Choosing an Appropriate Recursion Depth
Initially, your application can use the default recursion depth value returned by the IRdcLibrary::ComputeDefaultRecursionDepth method. The range of values that RDC supports is from 1 to 8. The maximum value is sufficient to accommodate files that are many terabytes in size. However, your application should also check the sizes of the generated signature files for each level. If they are very small at the computed recursion depth, it might make sense to choose a lower default recursion depth to transfer a particular file. There is a trade-off between the number of bytes sent over the wire and the number of round trips. For example, if the signature file size is 16 KB at level 2, 1 KB at level 3, and 81 bytes at level 4, certainly you should skip level 4 because level 3 is only 1 KB, and possibly skip level 3 as well. The optimal solution depends on the available bandwidth and the cost of an extra round trip.

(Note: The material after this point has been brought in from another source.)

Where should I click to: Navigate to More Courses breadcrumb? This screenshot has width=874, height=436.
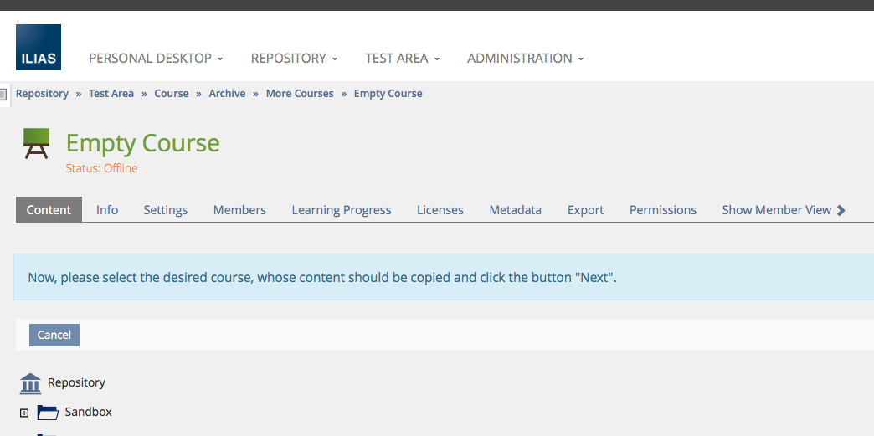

Choosing the Comparator Buffer Size
The comparator buffer size is set by passing the desired value in the comparatorBufferSize parameter of the IRdcLibrary::CreateComparator method. The supported range of values is from MSRDC_MINIMUM_COMPAREBUFFER to MSRDC_MAXIMUM_COMPAREBUFFER. For best performance, this value should be greater than or equal to the size, in bytes, of the source signature file. This is because each time a portion of the signature data is read in from the source signature file, the entire seed signature file is read in from disk.
Choosing the Horizon Size and Hash Window Size
The horizon and hash window sizes are set by calling the IRdcGeneratorFilterMaxParameters::SetHorizonSize and IRdcGeneratorFilterMaxParameters::SetHashWindowSize methods on the generator parameter structure that was created by the IRdcLibrary::CreateGeneratorParameters method. Most applications should use the default values for these parameters. However, you may want to experiment with larger values to see how they affect performance. If you change these parameters, you must do so before calling the IRdcLibrary::CreateGenerator method. After a signature generator is created, its parameter values cannot be changed.
Caching Signature Files
For better performance, your application may cache signature files and have some way to ensure that they are regenerated when the corresponding source or seed files have changed. There is no single best way to detect file changes; you will need to determine what is best for your application. Some of the techniques that can be used include:
- Monitoring the USN change journal for the volume where the files reside.
- Checking for changes to the last-write time for each file.
Other Guidelines For RDC Applications
When you are developing RDC applications, follow these guidelines:
- Don't automatically use RDC for every file. For better performance, you might want to set a minimum file size, such as 16 KB.
- For better performance, the client portion of your application should download chunks of source file data from the server in batches rather than one at a time. This data can also be compressed using a traditional data compression library.
- Consider using a multithreaded RDC application to sync multiple files in parallel between client and server or using other methods of pipelining downloads to address networks with high latency and low bandwidth.
- When debugging your RDC application, you may want to examine the contents of the signature files. To print out the signatures and the parameters used to generate them, call the IRdcSignatureReader::ReadHeader and IRdcSignatureReader::ReadSignatures methods.
- Your application should check the RDC library versions on the client and server to make sure they are compatible. To do this, call the IRdcLibrary::GetRDCVersion method.